[Required actions]
#1 In the article on student debt below, how much student debt did Biden say Congress should forgive for all borrowers?
#2 Decide whether each statement agrees with the article on student debt below: (a) Former President Donald Trump paused federal student loan interest and payments. (b) Biden has endorsed the cancellation of all student debt. (c) Mondaire Jones's district covers Pace University's Westchester campuses. Answer yes or no for each, quoting the deciding words of the article.
#3 Write out the passage of the article on student debt below, word for word, from "Biden stated that" to "find employment opportunities.".

[Text for analysis]
Just over 50 days ago, Joe Biden was sworn in as the 46th president of the United States.
Biden stated that Congress should forgive $10,000 in student debt for all borrowers. Though Mr. Biden has not endorsed the idea of cancellation of all debt that was proposed by his challengers during presidential candidacy, the Biden Administration could take action on the $1.6 trillion student loans.
Student loan has been a critical issue for many Americans struggling to pay off their debt. With the COVID-19 pandemic striking American households, a new generation is battling to find employment opportunities.
Though the federal student loan interests and payments have been put on pause by former President Donald Trump in an effort to ease the financial damages the pandemic has caused, many students had already been struggling to pay their shares.
“In Westchester and Rockland Counties, where it is extremely expensive to live, thousands of people my age must live at home with their parents or grandparents because they cannot afford to live independently paying rent or a mortgage,” U.S. Rep. Mondaire Jones of New York, whose district covers Pace University’s Westchester campuses, said in a statement.
Additionally, we should forgive a minimum of $10,000/person of federal student loans, as proposed by Senator Warren and colleagues. Young people and other student debt holders bore the brunt of the last crisis. It shouldn’t happen again.

[Listed entries]
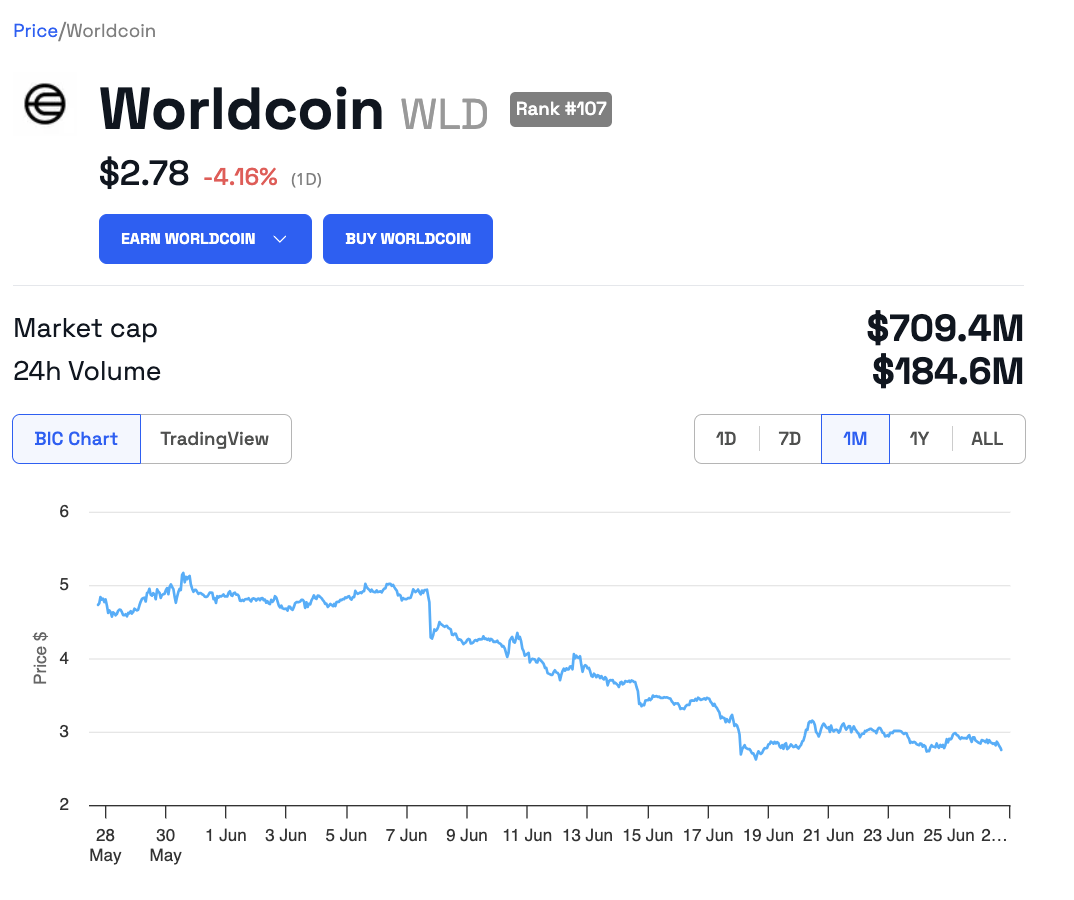Select the 1Y time range

(x=920, y=439)
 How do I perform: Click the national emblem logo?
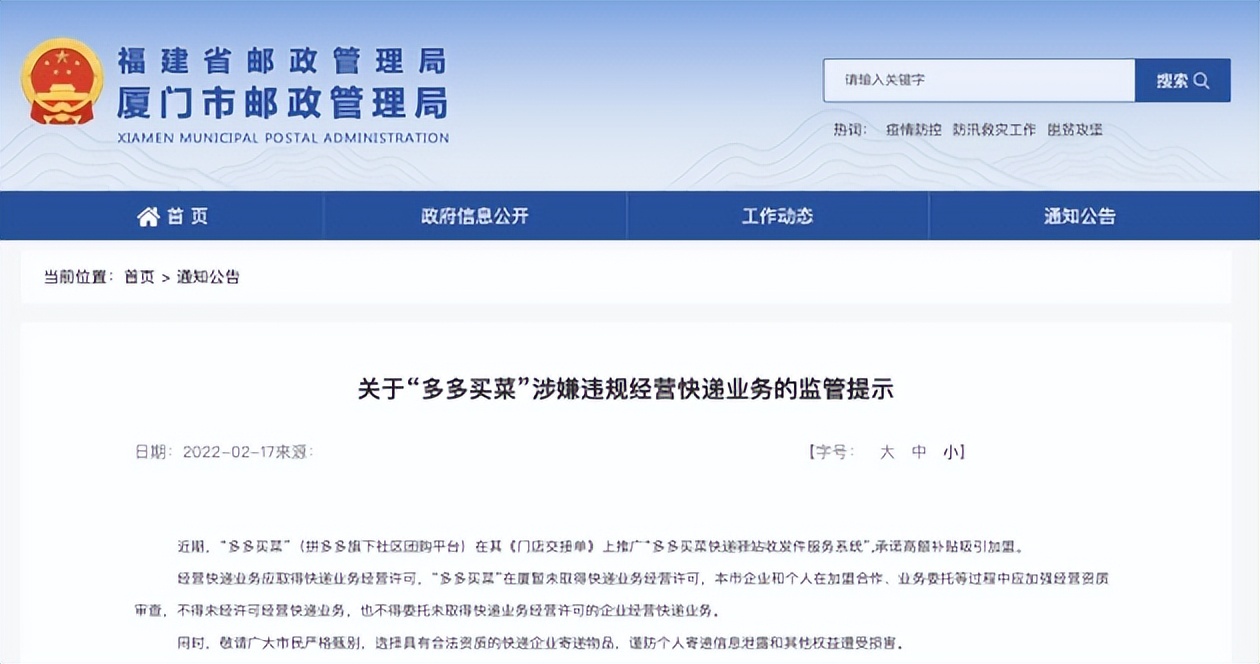coord(62,80)
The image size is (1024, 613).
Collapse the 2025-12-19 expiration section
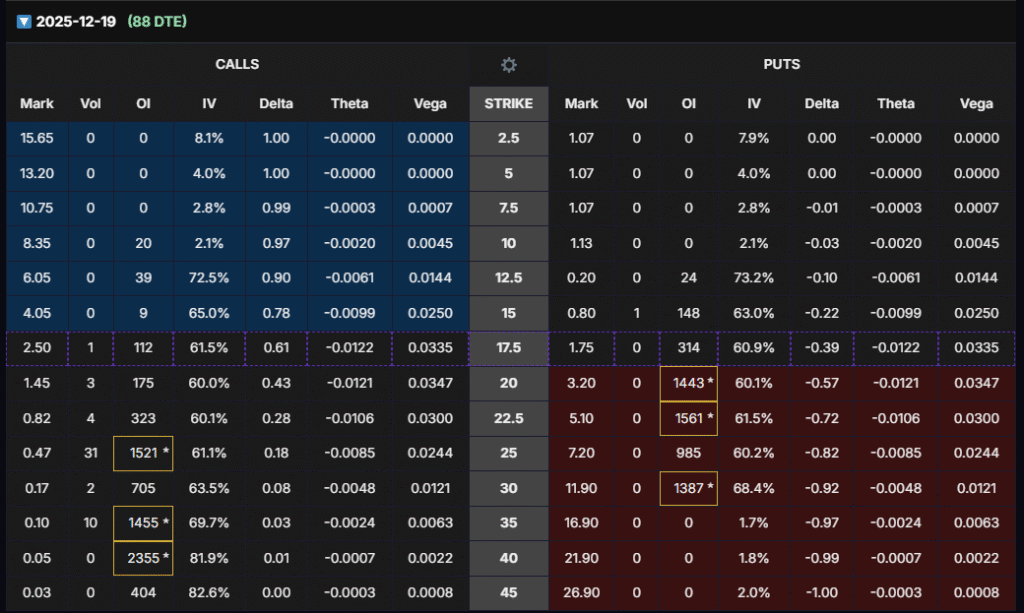(x=24, y=22)
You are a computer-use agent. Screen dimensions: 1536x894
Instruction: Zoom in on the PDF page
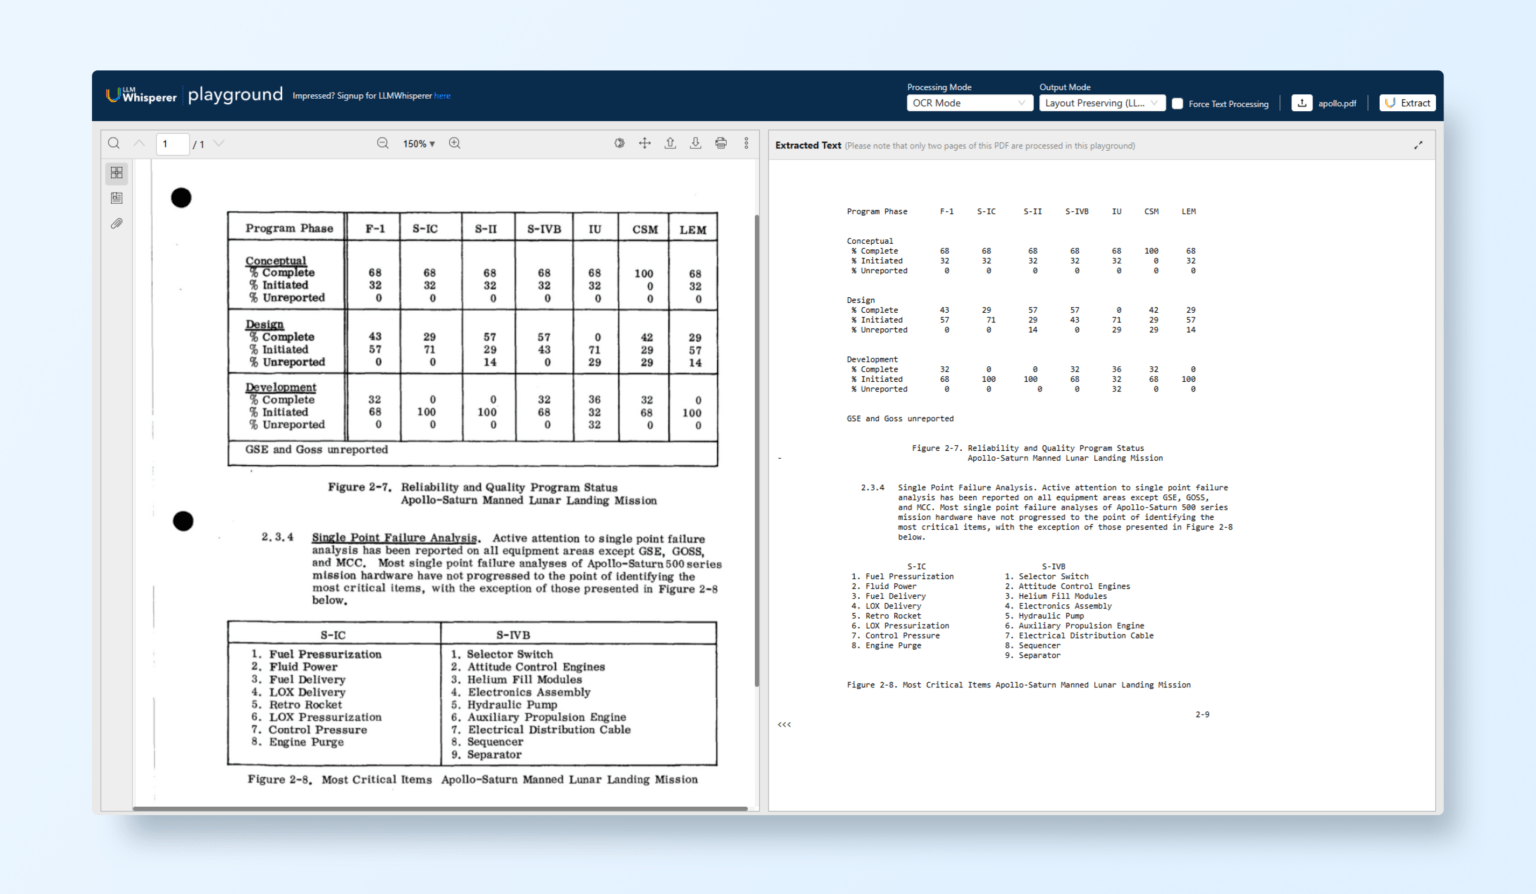click(454, 143)
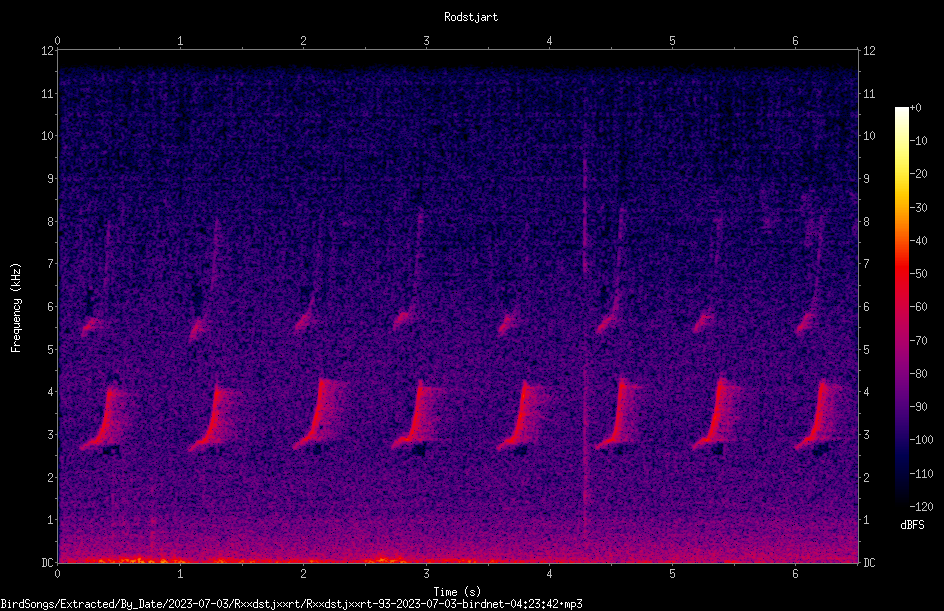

[Exercise responses]
#1 $10,000 for all borrowers.

#2
(a) Yes: "the federal student loan interests and payments have been put on pause by former President Donald Trump"
(b) No: "Mr. Biden has not endorsed the idea of cancellation of all debt"
(c) Yes: "whose district covers Pace University’s Westchester campuses"

#3
Biden stated that Congress should forgive $10,000 in student debt for all borrowers. Though Mr. Biden has not endorsed the idea of cancellation of all debt that was proposed by his challengers during presidential candidacy, the Biden Administration could take action on the $1.6 trillion student loans.
Student loan has been a critical issue for many Americans struggling to pay off their debt. With the COVID-19 pandemic striking American households, a new generation is battling to find employment opportunities.